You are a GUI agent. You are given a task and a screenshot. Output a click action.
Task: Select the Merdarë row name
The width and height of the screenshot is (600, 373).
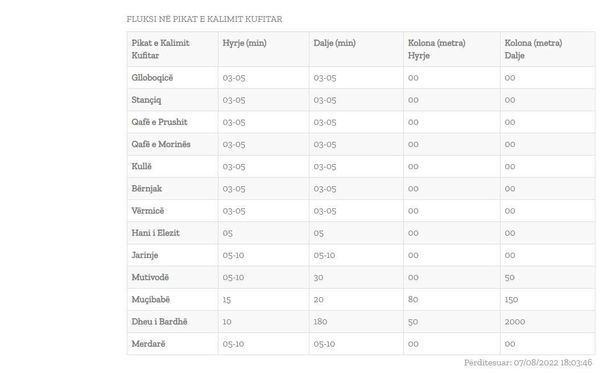[148, 344]
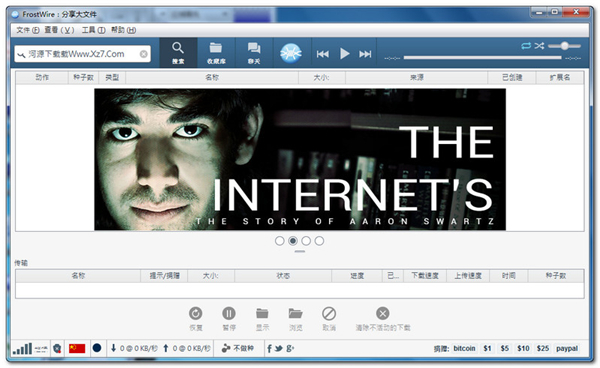
Task: Open the search magnifier dropdown in field
Action: pos(21,54)
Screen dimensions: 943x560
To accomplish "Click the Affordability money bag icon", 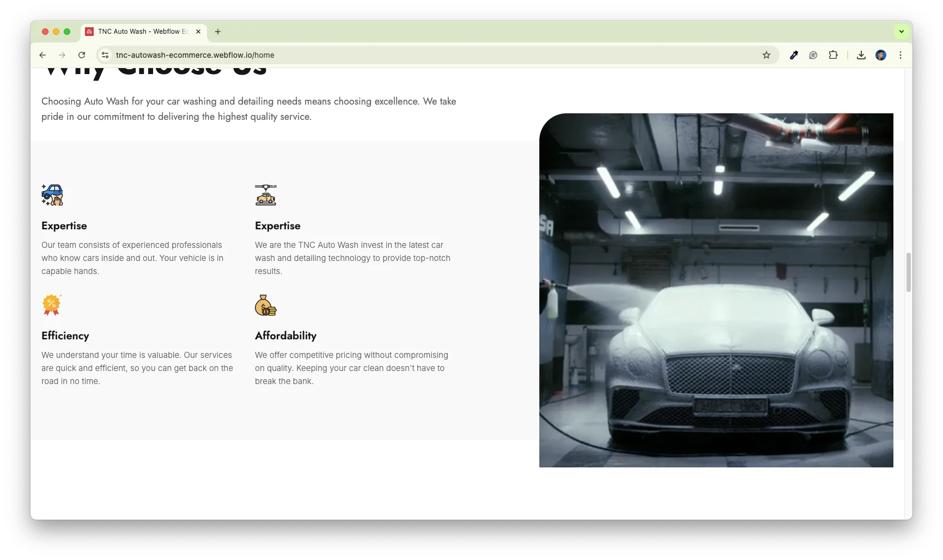I will 266,305.
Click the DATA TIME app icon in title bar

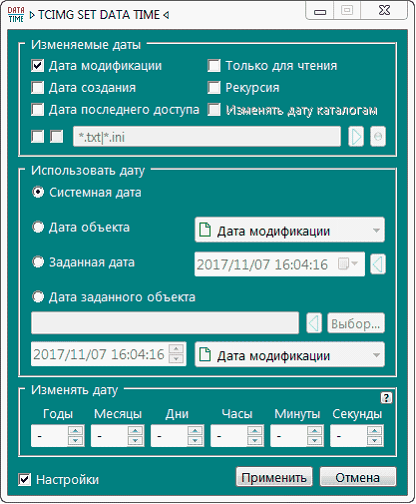pos(16,15)
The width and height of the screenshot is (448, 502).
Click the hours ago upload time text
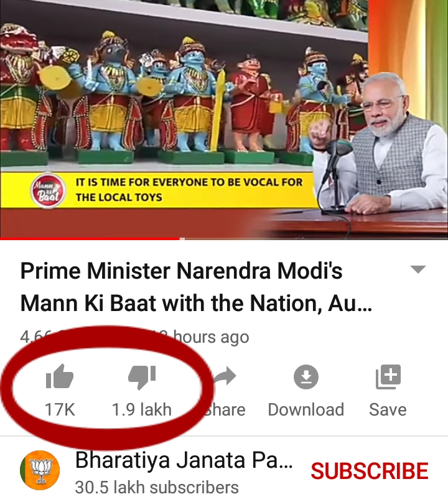click(x=212, y=337)
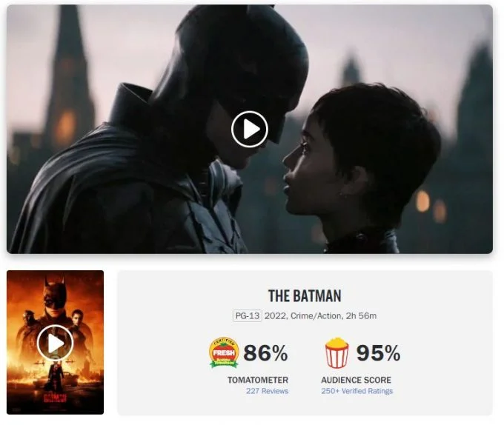Click the red Batman logo on the poster
This screenshot has height=425, width=504.
[x=55, y=398]
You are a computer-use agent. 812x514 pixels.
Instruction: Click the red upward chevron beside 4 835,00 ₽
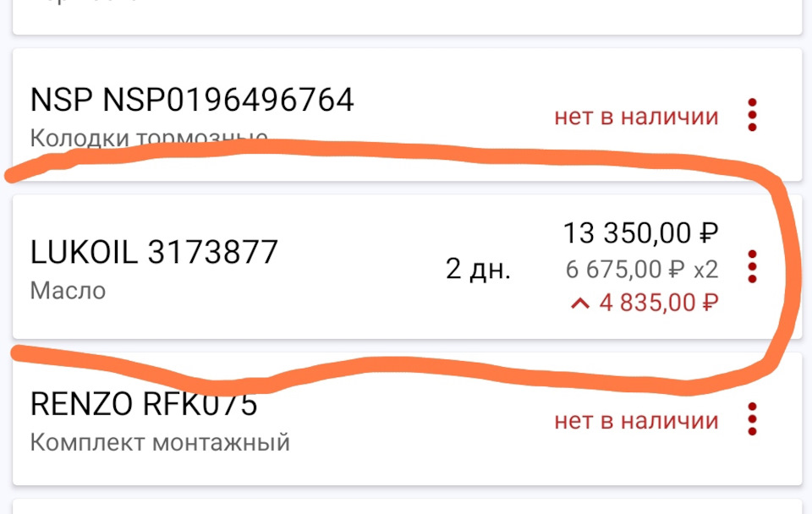click(580, 303)
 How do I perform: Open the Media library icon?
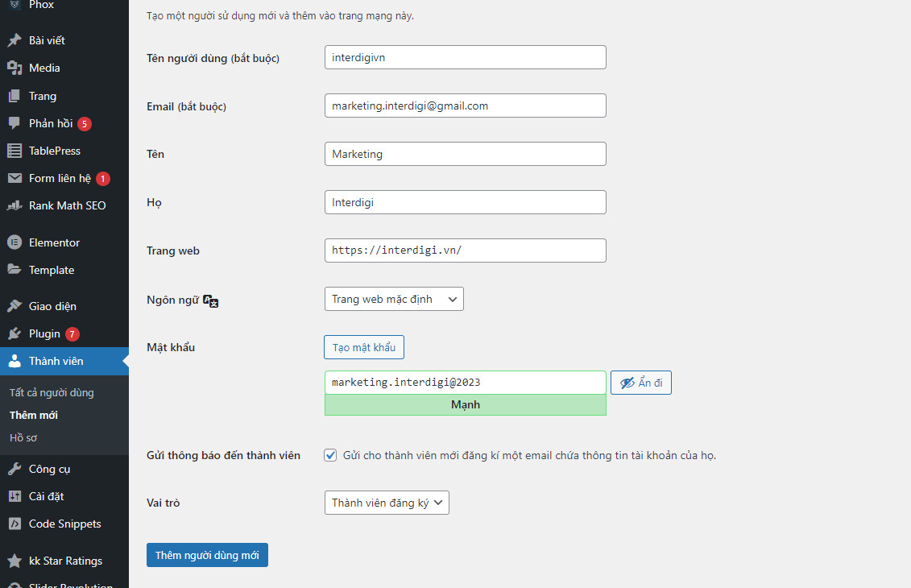click(x=14, y=68)
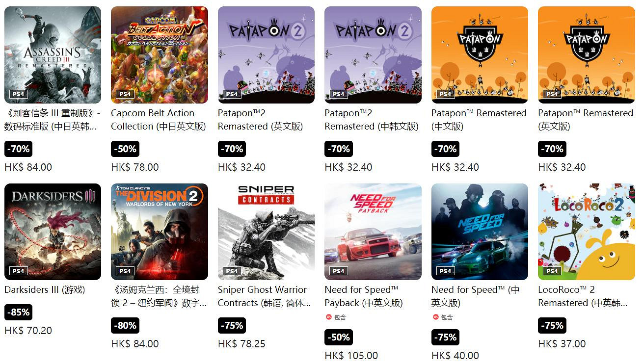Open Capcom Belt Action Collection cover image

point(160,54)
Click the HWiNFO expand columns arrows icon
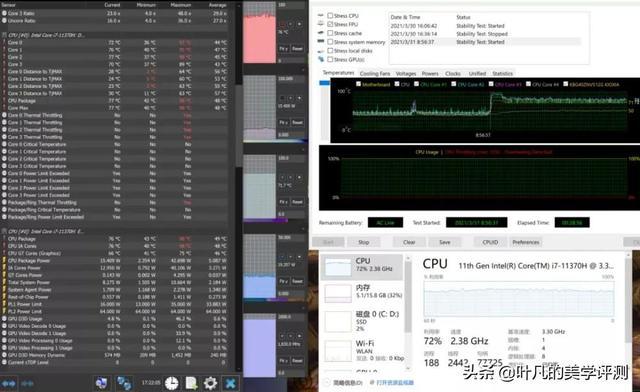This screenshot has height=392, width=640. (x=9, y=383)
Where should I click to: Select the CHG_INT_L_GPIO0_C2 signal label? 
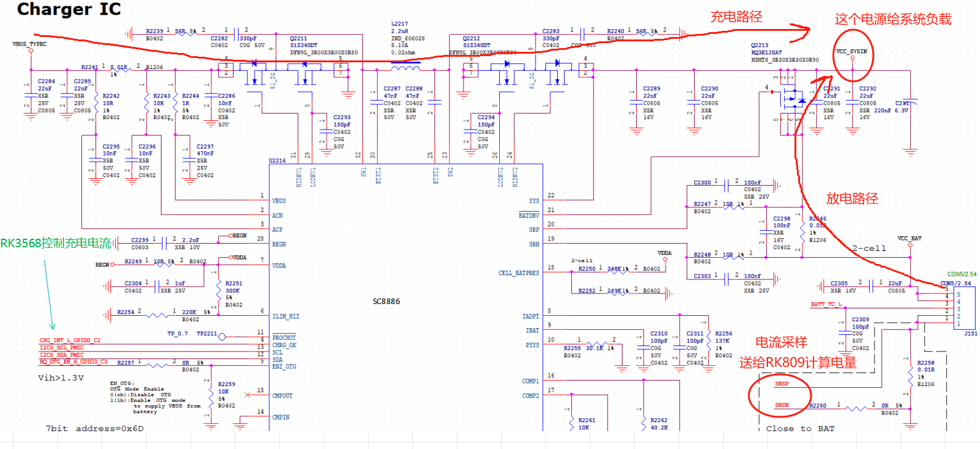point(70,340)
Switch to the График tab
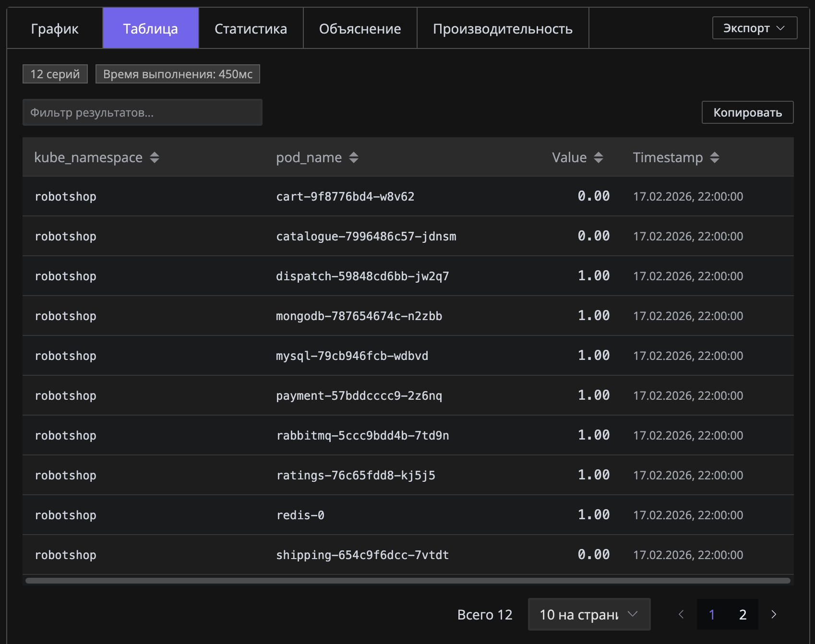This screenshot has height=644, width=815. pyautogui.click(x=55, y=29)
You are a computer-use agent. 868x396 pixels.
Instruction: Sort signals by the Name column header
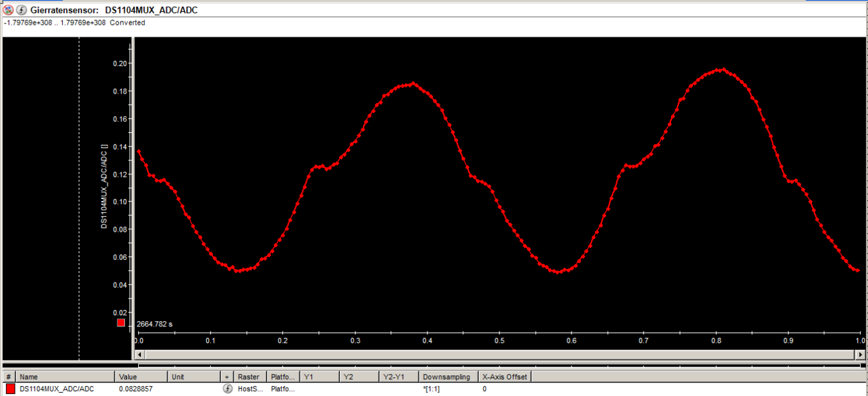pos(65,377)
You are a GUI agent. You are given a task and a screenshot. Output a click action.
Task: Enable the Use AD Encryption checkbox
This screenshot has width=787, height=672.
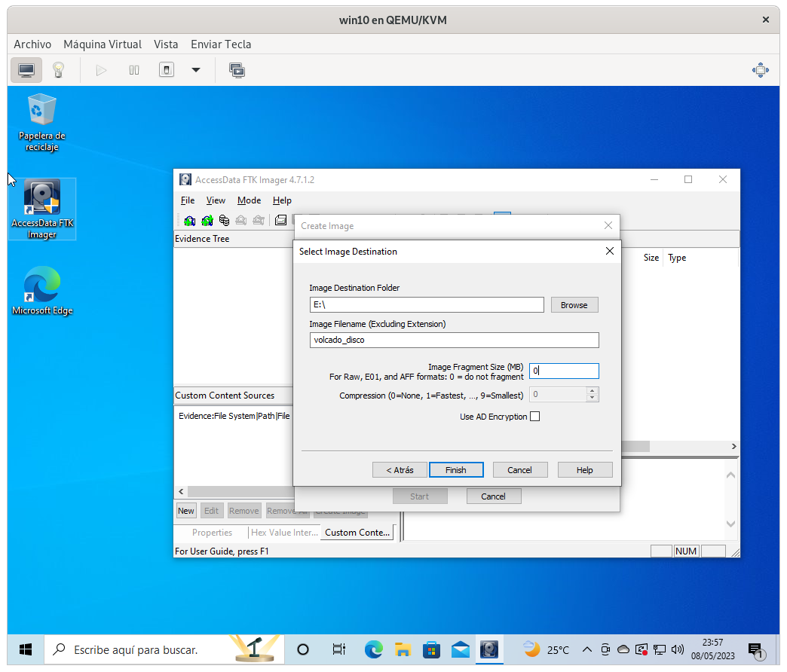pos(535,417)
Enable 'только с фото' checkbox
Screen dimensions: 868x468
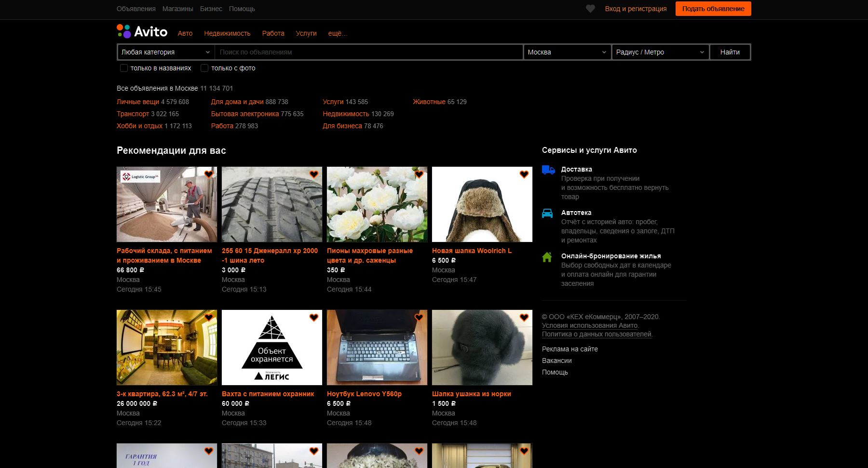204,68
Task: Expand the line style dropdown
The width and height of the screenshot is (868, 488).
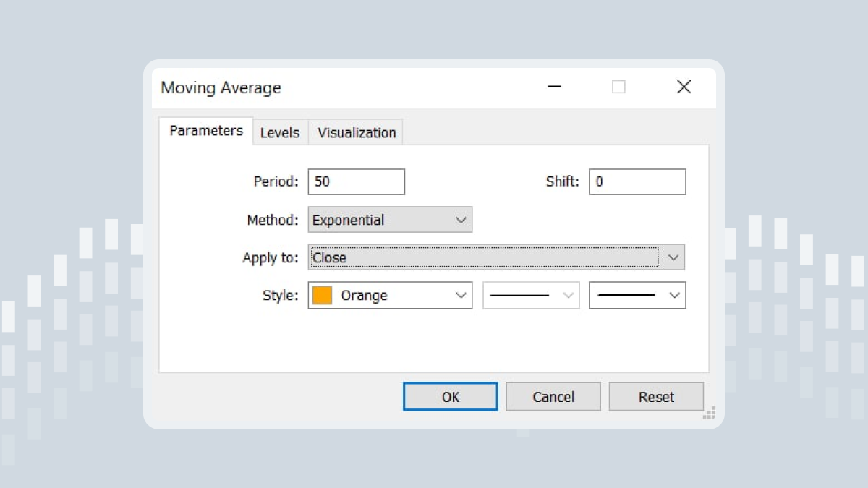Action: pos(531,296)
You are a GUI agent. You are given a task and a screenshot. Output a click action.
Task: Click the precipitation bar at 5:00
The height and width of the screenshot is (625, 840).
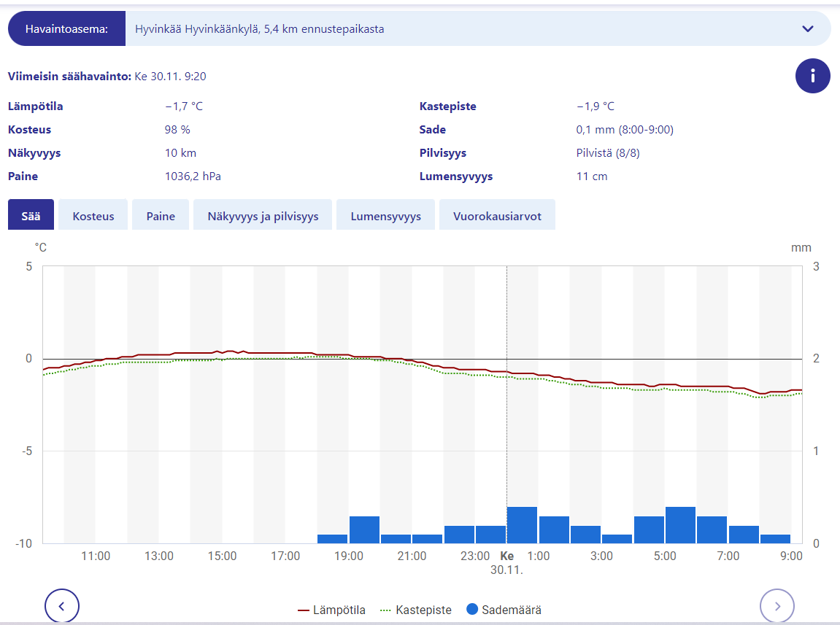(x=680, y=525)
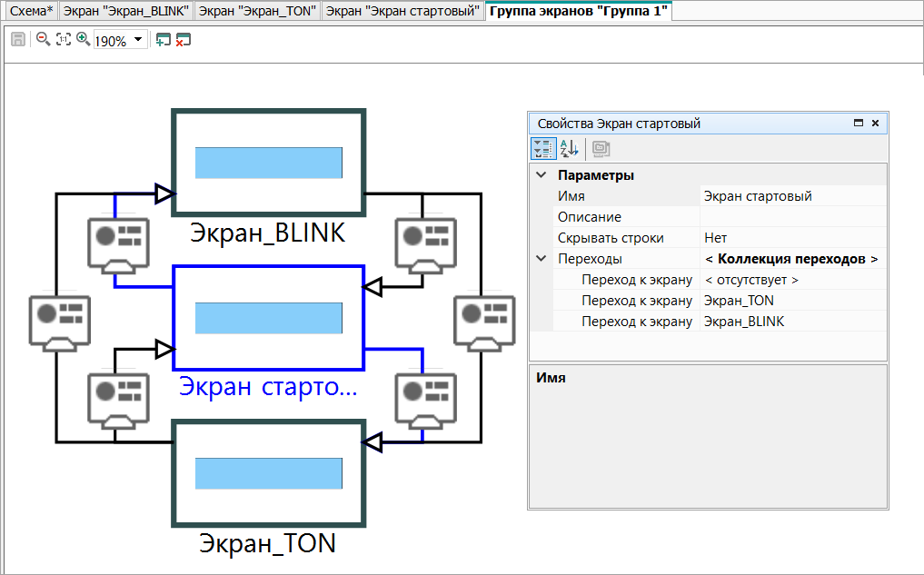The width and height of the screenshot is (924, 575).
Task: Switch to the Схема* tab
Action: point(31,11)
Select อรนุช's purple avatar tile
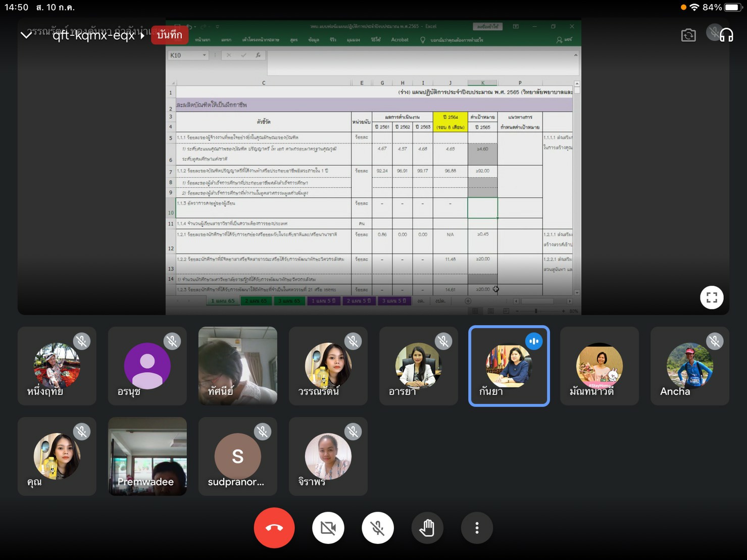The height and width of the screenshot is (560, 747). (147, 366)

* **Your objective**: Throughout the data above, copy all lines where the word "computer" is found.

* **Answer below**:
You are a computer-use agent. 812x514 pixels.
You are a computer-use agent. 868x396 pixels.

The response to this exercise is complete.